--- Data records ---
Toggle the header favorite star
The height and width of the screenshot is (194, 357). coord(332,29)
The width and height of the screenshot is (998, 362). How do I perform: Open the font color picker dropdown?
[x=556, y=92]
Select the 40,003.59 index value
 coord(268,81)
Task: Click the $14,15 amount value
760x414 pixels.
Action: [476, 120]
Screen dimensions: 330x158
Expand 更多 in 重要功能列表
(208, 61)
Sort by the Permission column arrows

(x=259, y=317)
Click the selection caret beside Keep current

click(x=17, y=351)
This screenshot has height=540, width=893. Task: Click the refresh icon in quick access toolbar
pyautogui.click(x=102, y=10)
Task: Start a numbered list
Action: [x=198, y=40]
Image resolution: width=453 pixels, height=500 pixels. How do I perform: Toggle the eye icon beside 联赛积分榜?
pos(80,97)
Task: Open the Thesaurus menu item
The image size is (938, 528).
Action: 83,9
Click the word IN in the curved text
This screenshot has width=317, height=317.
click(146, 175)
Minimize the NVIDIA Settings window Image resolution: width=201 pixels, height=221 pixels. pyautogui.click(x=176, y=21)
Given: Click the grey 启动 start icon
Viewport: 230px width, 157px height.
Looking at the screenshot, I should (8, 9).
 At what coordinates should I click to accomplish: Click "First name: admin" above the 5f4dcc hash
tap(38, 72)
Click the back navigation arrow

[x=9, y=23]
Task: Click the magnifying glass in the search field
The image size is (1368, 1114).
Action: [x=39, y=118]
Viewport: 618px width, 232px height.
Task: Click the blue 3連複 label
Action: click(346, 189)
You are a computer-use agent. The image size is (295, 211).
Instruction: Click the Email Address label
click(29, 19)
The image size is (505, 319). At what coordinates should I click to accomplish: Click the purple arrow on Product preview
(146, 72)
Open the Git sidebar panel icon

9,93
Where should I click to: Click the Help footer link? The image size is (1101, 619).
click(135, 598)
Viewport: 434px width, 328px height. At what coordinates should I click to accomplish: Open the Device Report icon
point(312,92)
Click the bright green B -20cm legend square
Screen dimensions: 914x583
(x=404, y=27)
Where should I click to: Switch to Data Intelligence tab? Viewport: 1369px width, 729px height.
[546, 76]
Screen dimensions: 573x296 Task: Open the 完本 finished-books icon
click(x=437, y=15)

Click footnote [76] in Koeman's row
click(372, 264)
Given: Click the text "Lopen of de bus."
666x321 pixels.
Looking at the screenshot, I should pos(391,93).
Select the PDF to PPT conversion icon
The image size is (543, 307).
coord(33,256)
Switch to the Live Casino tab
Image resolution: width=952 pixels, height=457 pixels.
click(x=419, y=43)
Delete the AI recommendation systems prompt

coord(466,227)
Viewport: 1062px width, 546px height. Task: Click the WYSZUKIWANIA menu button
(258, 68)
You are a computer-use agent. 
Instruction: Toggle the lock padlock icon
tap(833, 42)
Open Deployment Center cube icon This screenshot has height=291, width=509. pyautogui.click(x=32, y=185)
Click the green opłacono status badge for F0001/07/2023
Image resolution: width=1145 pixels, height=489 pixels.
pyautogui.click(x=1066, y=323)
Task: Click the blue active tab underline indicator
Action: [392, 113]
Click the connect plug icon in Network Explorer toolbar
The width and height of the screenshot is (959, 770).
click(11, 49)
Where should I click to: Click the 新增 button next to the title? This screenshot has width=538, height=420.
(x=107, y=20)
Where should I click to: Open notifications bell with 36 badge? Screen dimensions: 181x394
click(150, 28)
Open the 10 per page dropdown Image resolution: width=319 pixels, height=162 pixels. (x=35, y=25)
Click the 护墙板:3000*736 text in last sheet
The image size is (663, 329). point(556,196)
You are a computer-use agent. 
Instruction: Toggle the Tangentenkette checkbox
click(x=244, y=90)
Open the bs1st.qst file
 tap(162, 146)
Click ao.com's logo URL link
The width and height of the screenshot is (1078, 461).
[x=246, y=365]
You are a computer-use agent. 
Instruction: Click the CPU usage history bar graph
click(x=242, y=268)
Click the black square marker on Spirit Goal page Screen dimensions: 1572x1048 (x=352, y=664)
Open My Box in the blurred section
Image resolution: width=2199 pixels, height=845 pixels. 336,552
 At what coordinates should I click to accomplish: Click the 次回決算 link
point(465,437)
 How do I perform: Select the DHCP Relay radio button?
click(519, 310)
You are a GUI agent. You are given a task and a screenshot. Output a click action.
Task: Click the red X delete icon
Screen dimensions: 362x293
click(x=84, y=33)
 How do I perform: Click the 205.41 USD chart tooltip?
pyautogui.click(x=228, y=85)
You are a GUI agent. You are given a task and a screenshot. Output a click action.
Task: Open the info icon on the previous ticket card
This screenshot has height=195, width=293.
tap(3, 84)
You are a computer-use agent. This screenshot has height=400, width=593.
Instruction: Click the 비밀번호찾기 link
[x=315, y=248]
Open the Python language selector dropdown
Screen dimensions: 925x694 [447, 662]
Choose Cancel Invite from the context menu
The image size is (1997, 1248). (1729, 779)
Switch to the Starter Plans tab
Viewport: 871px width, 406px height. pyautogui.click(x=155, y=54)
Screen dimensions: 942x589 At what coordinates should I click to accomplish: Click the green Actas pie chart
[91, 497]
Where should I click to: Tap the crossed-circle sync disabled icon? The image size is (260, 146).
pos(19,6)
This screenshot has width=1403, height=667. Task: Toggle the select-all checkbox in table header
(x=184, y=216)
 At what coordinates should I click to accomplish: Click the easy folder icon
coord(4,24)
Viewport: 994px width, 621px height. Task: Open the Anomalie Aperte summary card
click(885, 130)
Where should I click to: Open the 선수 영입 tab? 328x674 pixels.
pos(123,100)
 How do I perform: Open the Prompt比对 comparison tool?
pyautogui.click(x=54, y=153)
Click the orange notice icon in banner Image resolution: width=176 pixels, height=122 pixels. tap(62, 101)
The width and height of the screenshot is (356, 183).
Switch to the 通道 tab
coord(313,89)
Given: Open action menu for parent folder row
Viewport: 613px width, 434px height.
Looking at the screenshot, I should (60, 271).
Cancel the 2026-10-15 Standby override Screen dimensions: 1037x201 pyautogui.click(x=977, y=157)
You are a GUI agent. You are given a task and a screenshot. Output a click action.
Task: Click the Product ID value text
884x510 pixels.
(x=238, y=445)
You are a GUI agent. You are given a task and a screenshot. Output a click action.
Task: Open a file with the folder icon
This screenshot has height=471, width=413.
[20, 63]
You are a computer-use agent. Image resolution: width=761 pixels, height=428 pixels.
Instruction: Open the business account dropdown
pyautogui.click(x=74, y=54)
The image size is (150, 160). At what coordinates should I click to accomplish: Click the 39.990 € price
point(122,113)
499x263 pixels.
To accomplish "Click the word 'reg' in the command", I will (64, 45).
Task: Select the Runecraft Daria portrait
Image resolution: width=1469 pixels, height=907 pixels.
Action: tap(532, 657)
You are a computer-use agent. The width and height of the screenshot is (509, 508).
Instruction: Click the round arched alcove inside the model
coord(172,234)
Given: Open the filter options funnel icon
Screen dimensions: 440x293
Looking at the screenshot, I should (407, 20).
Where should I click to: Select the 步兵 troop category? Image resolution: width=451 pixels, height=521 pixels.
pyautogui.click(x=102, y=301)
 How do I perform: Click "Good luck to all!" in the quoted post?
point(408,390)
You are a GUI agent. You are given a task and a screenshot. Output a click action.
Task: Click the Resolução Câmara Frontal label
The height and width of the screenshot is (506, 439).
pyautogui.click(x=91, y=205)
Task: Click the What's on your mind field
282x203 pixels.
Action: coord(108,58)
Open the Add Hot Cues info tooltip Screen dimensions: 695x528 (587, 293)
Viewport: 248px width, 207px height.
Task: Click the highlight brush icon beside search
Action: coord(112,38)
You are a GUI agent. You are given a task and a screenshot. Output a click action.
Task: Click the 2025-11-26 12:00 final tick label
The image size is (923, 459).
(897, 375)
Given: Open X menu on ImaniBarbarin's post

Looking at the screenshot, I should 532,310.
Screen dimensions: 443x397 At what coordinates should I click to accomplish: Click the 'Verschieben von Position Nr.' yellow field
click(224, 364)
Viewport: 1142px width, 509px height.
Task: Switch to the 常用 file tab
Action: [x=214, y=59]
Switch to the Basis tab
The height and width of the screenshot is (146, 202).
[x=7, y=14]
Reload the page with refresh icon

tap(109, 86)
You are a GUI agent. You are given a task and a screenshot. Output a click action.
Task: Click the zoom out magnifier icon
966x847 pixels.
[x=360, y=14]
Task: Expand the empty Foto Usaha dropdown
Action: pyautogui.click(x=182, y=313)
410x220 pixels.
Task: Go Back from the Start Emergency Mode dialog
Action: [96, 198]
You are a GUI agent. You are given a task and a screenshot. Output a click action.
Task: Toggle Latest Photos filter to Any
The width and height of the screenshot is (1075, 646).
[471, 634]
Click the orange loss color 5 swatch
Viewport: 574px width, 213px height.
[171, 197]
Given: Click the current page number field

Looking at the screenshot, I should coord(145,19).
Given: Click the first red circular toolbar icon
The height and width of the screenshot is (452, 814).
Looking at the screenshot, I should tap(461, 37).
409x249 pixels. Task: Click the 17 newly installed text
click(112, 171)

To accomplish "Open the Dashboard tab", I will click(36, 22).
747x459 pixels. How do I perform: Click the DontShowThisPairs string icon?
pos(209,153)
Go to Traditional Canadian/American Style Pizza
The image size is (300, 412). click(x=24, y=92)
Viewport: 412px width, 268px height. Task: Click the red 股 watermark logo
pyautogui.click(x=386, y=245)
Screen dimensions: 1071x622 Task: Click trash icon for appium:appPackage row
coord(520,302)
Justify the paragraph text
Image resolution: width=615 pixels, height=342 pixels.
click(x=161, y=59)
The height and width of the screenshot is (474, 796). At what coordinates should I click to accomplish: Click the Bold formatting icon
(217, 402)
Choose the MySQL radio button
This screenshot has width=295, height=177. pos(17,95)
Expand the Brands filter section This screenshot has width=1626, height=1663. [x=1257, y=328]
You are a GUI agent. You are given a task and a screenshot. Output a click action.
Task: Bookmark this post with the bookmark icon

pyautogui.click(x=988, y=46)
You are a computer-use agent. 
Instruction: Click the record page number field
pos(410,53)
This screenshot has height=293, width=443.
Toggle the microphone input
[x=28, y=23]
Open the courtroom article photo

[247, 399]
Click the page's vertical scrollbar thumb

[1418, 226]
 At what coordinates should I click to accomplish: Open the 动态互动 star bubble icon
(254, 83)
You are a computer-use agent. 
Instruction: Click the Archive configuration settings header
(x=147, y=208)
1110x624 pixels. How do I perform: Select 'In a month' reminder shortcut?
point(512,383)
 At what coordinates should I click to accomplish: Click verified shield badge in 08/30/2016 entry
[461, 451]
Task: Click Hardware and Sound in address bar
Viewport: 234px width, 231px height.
---
Your goal
Copy all lines from the data that hold the word "filter".

Answer box
Given: Open the filter options funnel icon
Task: Toggle Latest Photos filter to Any
Expand the Brands filter section This screenshot has width=1626, height=1663. [x=1257, y=328]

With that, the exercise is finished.